Policlinico di Cagliari. Pronto Soccorso, al via punto accoglienza e informazione per i parenti dei pazienti

Policlinico di Cagliari. Pronto Soccorso, al via punto accoglienza e informazione per i parenti dei pazienti
Il nuovo servizi permetterà agli operatori sanitari, medici e infermieri, di dedicarsi completamente ai pazienti, mentre nella sala d’attesa un team di “comunicatori” si occuperà dei parenti e degli accompagnatori, informandoli passo passo sul percorso di assistenza. Si tratta di un progetto sperimentale, realizzato in collaborazione con il corso di laurea in Scienze della Comunicazione dell’Università di Cagliari.

I parenti dei pazienti del Pronto Soccorso del Policlinico Duilio Casula di Monserrato di Cagliari da oggi potranno usufruire di un nuovo servizio, “Pronto Soccorso Comunica”,  un punto di accoglienza dedicato. Si tratta di un progetto sperimentale, il primo del genere in Italia e viene fatto in collaborazione con il corso di laurea in Scienze della Comunicazione dell’Università di Cagliari.

“Il pool di comunicatori – spiega il direttore generale dell’Aou di Cagliari, Giorgio Sorrentino, sarà una sorta di ponte tra la sala d’attesa e gli ambulatori e le sale di emergenze del Pronto Soccorso. Mentre i nostri operatori sanitari, medici e infermieri, si dedicheranno ai pazienti, nella sala d’attesa un team si occuperà dei parenti e degli accompagnatori, informandoli passo passo sul percorso che stanno seguendo. Per chi è nella sala d’attesa e aspetta di sapere cosa succede al proprio caro  è importantissimo avere un punto di accoglienza che fa questo servizio.  Ovviamente le notizie strettamente sanitarie saranno date solo dal personale autorizzato a fare questo”.

Secondo la dottoressa Rosanna Laconi, direttore del Pronto Soccorso del Policlinico, si tratta di un “servizio molto importante. Comunicare è fondamentale e bisogna sempre farlo nei dovuti modi: avere un punto di accoglienza di questo tipo di certo  migliorerà il rapporto con i pazienti e i parenti dei pazienti”.

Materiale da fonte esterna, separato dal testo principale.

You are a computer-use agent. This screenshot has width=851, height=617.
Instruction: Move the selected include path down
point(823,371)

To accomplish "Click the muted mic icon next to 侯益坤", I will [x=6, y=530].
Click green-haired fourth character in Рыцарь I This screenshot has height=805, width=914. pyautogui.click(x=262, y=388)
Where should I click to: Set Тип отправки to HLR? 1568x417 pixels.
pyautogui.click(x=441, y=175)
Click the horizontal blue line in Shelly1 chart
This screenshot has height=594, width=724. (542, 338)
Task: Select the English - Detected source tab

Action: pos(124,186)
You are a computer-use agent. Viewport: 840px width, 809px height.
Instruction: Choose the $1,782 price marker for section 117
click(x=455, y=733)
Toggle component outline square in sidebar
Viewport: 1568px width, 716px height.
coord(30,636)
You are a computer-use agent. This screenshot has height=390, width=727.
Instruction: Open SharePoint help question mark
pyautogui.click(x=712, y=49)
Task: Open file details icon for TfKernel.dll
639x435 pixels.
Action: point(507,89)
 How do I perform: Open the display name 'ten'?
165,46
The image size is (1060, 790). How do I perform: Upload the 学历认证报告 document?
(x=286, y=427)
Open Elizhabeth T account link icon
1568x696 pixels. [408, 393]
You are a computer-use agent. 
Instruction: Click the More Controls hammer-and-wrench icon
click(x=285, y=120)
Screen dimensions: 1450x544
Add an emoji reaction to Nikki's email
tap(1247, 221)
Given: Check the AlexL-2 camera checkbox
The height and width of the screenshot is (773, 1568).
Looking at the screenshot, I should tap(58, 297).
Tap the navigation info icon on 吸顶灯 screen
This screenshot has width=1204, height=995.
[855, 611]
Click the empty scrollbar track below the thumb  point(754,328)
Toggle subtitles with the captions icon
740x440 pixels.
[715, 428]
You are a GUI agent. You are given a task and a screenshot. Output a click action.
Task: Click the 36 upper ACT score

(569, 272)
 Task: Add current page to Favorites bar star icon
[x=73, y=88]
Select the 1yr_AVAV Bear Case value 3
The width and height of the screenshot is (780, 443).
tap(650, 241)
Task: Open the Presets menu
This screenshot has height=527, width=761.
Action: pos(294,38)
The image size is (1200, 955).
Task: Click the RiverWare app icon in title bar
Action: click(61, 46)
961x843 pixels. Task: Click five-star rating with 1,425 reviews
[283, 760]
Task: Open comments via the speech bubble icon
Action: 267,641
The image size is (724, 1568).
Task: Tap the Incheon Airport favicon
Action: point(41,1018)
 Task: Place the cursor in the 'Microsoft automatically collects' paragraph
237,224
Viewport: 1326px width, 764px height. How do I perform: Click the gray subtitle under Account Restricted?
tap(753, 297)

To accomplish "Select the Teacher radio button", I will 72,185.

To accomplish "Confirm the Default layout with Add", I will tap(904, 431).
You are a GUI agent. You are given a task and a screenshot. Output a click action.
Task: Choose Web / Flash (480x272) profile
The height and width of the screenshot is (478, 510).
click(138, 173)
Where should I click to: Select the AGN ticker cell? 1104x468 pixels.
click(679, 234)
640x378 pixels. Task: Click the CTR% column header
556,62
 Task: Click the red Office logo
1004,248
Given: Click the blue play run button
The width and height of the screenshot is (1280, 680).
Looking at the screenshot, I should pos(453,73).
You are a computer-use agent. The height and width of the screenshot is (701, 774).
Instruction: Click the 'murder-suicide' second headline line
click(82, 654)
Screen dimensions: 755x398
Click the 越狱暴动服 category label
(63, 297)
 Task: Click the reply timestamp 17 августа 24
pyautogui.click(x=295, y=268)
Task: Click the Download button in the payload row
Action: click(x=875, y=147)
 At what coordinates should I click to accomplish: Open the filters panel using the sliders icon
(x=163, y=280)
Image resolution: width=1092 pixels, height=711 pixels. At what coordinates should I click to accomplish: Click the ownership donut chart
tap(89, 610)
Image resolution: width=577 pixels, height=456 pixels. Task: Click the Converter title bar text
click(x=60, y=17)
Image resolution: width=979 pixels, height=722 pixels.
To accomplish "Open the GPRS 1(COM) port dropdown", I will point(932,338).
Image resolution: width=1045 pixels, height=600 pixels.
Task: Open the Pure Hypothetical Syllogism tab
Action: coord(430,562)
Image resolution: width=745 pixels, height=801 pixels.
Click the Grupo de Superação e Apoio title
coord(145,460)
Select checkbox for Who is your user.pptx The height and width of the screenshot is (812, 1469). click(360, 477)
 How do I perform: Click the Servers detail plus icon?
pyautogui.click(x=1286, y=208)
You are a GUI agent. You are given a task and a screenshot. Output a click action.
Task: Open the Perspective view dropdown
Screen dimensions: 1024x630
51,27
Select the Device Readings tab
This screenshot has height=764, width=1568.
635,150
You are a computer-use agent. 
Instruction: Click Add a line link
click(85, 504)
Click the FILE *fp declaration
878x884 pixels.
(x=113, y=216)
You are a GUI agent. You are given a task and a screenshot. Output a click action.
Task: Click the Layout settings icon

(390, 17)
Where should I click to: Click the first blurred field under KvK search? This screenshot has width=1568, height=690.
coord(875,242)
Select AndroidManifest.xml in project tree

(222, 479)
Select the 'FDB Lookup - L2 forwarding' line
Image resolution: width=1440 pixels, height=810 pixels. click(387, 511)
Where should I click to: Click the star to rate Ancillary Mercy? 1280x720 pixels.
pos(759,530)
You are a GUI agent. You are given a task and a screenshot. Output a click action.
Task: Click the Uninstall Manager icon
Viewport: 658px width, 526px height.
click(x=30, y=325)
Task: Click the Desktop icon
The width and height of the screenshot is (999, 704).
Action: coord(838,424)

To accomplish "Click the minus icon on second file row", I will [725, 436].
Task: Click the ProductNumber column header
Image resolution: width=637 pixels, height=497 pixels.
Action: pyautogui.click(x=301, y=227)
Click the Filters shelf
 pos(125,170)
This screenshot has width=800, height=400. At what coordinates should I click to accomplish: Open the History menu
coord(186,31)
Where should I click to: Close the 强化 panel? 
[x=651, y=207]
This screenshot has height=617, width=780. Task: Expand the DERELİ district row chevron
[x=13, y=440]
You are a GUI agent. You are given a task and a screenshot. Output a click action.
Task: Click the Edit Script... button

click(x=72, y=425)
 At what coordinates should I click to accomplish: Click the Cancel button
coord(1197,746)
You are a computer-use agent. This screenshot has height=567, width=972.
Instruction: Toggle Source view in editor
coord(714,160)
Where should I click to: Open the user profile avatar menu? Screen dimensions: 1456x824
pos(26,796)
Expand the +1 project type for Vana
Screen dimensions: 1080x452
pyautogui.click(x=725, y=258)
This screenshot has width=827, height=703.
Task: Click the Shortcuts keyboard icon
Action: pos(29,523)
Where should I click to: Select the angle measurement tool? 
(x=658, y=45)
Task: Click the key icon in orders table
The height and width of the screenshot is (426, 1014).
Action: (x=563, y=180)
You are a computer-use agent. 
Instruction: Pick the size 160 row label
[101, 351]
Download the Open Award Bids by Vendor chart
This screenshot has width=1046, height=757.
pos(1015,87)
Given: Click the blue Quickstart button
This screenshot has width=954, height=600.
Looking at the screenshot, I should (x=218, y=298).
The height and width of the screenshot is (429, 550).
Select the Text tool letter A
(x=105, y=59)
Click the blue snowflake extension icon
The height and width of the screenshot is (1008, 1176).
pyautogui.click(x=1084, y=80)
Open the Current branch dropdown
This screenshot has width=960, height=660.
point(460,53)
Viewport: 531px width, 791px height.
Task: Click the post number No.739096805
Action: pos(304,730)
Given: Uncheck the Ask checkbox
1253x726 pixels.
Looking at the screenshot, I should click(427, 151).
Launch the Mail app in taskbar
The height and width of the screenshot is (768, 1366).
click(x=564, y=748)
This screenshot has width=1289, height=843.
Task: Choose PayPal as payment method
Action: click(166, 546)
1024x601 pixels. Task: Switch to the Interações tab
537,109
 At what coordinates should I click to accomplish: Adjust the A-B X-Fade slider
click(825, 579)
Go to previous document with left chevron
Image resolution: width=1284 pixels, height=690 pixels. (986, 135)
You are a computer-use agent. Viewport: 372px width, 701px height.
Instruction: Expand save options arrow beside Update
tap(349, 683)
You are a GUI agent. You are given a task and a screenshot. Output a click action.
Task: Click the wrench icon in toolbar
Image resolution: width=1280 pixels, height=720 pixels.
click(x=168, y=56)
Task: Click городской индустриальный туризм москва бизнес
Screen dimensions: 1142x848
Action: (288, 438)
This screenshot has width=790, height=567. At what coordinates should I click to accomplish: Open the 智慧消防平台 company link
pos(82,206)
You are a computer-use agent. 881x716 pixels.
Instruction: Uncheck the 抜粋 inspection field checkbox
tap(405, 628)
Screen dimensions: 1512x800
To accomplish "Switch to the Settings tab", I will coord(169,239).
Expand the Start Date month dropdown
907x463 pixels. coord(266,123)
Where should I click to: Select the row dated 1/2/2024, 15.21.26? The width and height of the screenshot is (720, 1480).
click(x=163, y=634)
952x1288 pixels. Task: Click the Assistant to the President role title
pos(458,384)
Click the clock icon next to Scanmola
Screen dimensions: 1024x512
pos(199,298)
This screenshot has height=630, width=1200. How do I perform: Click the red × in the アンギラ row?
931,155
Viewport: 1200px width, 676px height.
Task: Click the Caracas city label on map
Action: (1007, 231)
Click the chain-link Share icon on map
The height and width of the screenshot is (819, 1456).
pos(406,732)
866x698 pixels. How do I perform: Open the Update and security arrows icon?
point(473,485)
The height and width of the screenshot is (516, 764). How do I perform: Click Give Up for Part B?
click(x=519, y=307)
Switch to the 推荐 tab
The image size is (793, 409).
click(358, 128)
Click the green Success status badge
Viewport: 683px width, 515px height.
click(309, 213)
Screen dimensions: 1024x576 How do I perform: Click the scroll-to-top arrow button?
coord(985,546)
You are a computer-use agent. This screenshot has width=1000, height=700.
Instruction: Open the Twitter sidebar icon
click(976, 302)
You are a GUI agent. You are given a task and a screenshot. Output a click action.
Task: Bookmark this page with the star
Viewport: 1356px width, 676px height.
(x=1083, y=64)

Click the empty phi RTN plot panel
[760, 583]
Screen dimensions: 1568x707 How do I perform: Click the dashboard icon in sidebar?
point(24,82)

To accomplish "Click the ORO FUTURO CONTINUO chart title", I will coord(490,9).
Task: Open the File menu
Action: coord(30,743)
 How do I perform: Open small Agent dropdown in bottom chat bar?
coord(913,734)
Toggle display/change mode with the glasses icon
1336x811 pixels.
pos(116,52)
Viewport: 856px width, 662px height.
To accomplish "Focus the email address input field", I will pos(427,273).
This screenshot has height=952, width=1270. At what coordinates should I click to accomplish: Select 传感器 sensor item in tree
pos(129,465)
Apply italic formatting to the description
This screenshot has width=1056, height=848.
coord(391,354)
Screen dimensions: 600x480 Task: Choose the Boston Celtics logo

Per Elisabetta Gola, docente del corso di laurea in Scienze della Comunicazione, sarà un progetto importante anche per gli studenti: “Si tratta – spiega – di un servizio che farà crescere i nostri ragazzi nel rapporto con i pazienti e gli utenti. Per chi si occupa di comunicazione e la studia, questi progetti sono sempre importanti”.

In via sperimentale il servizio sarà garantito nelle ore centrali della giornata, quando è maggiore il flusso di pazienti e quindi di parenti in attesa.